Madison doesn’t believe me. It’s clear on her face as the sun finally peeks over the cars outside, causing her to squint and look away from me.

That, and the waitress’s prompt return, end the conversation before it can really begin.

No matter her threats, Madison tips her well, just as she always does, and I lead the way through the cluttered gift shop area, stopping when we’re all out in the parking lot between our cars.

“Thanks for letting me stay with you—” Madison cuts me off by grabbing me around the shoulders in a tight hug, Brynn hovering close.

“This isn’t a game, Persy,” she murmurs in my ear. “I’ve read the comments, I know he’s charming. That it seems like he’s into what you are. I know you’re lonely, and things are hard with your family right now.” She pulls away, and I let my gaze slide to the ground, unable to meet her eyes.

“But don’t confuse obsession for affection.
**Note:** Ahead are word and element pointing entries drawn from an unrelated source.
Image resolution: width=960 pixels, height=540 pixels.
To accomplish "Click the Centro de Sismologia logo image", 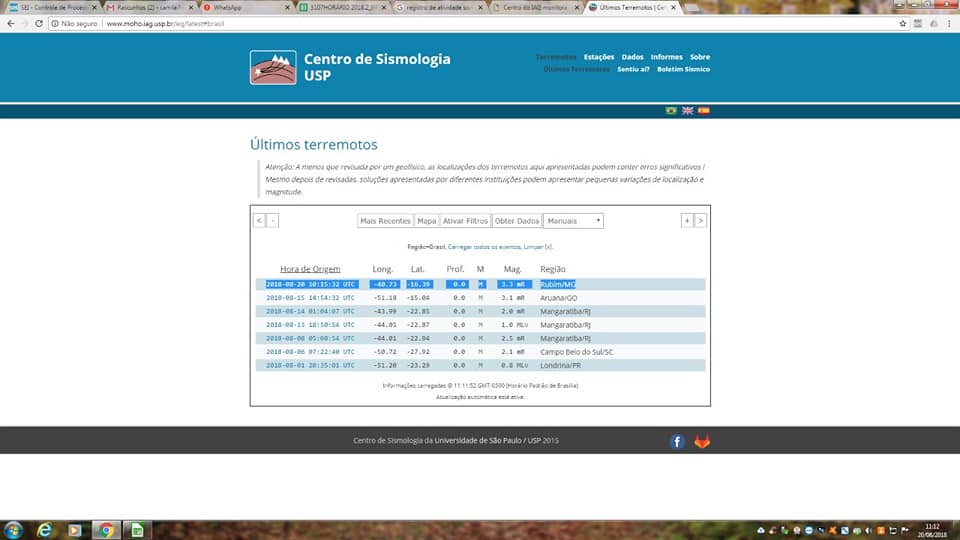I will click(272, 67).
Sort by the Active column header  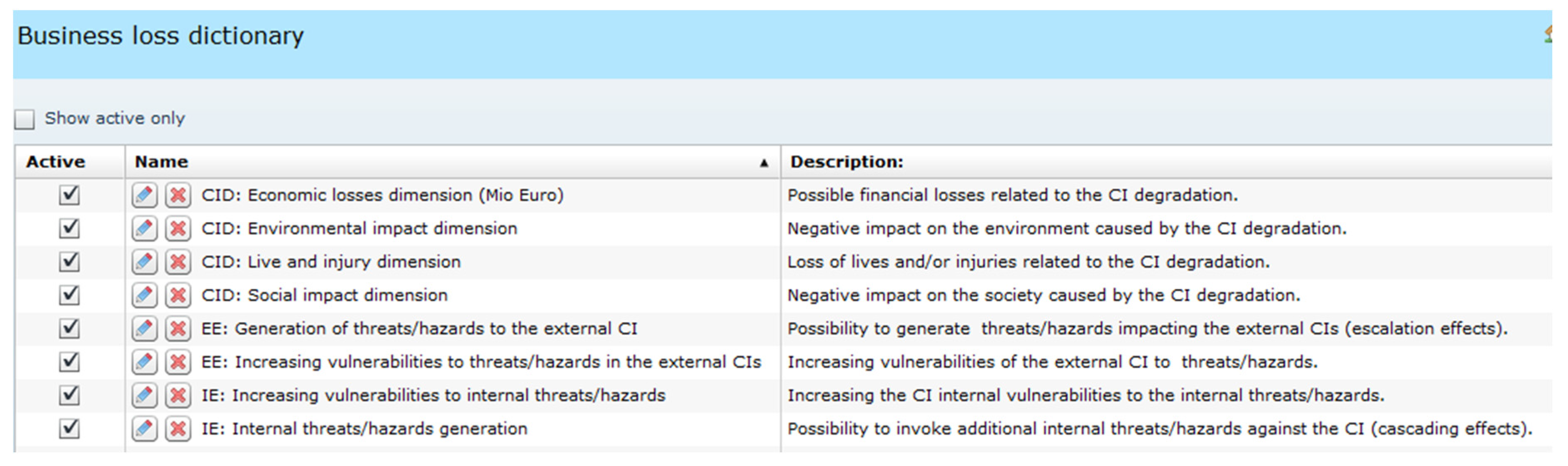55,162
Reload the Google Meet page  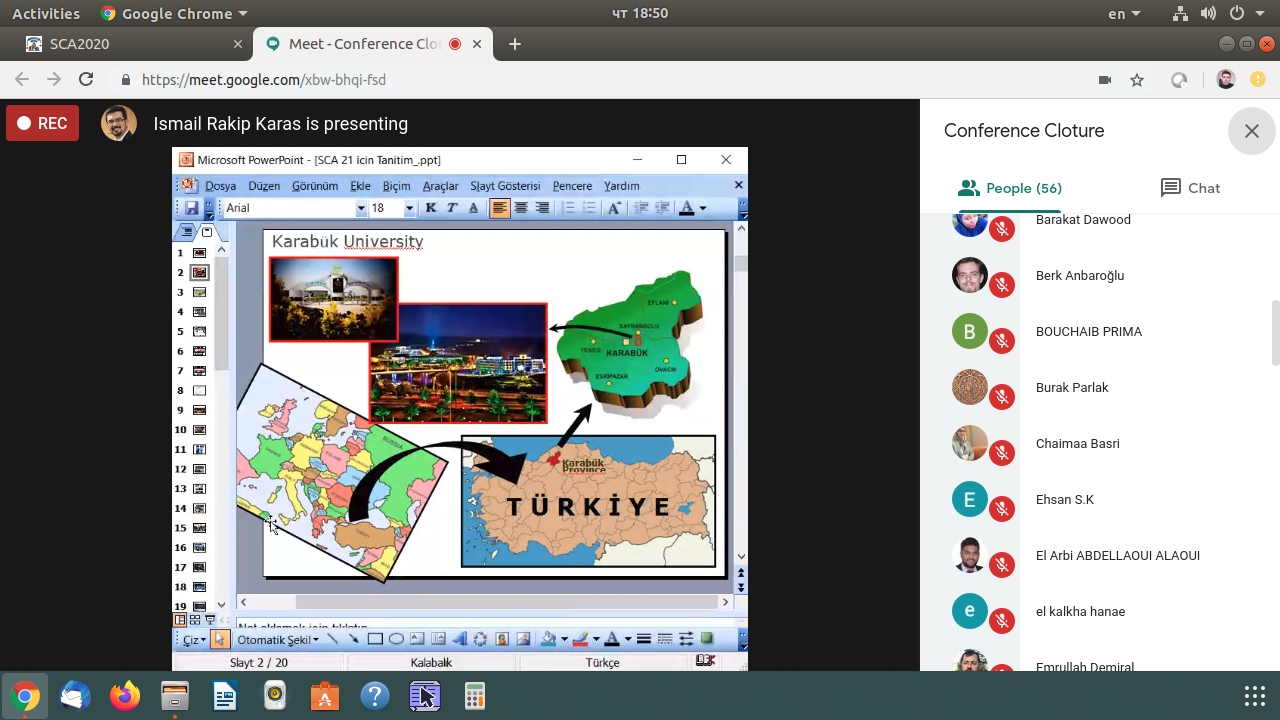(x=86, y=80)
All right?”

“You never let me have anything nice.” I keep my voice teasing, and flap my hands at her to get her to move back a step.

But she’s found my weak spot, and a stab of guilt goes right between my ribs.

“I’m not that desperate, if that’s what you’re trying to say.

” Offering her a wan smile, I hold it, hoping I can make her believe it.

“If I was, I wouldn’t have asked you to go with me last night. ”

That, at least, must ring true to her. Madison nods once, clearly considering the words, and I mentally pat myself on the back for coming up with something believable.

“I’m going home now. Thanks for this. And for last night.” This time I’m the one to initiate the hug, and Madison grasps my shoulders for an extra moment before letting me pull away.

Back in my car, I wait until Madison leaves, watching her drive away as she waves at me in her rearview mirror. I do the same, and then I open my phone, as if I’m magnetized to it.

I don’t go to his comment, no matter how much I want to. Just like always, I navigate my way back to the two comments that had hurt, reading over them too many times before I notice there are now replies to each of them.

God, I can’t handle people dog-piling me in the comments. Not today. But I can’t stop myself from tapping on the little arrow, and I try to brace myself for the two of them ganging up on me. Expecting their opinions to become more caustic and vehement once they’ve found they agree with one another.

It’s only entertaining if you fall for set up jump scares and overdone folk tales, sweetheart. Did you really believe that was real? Or are you just all twisted up because you’re hoping one of them will notice you for insulting her and fuck that bitchiness right out of you?

I…can’t believe what I’m reading. No matter how many times I read it, the comment by the same anonymous account as my stalker doesn’t make any sense.

So I do the sensible thing, and move to the next one.

I’m sure she’s been called worse by better. But I understand that originality probably isn’t your strong suit.

The defenses of my level of interesting and my looks are maybe a little too aggressive, and I should probably delete the comments or say something about toning it down.

But again the knots in my chest loosen, most of the hurt from the two commenters has been soothed away by my stalker’s replies.

It’s not okay, and I shouldn’t be glad that he’s here, standing up for me like he really cares.

That’s dangerous, I remind myself while screenshotting the comments like a stupid, lovestruck teenager about to print off her favorite online conversation and hang it on her mirror.

He’s dangerous. Madison is right, and I can’t let myself forget that. Obsession isn’t true affection, after all. Even if it tastes better on his lips than any affection I’ve ever known before.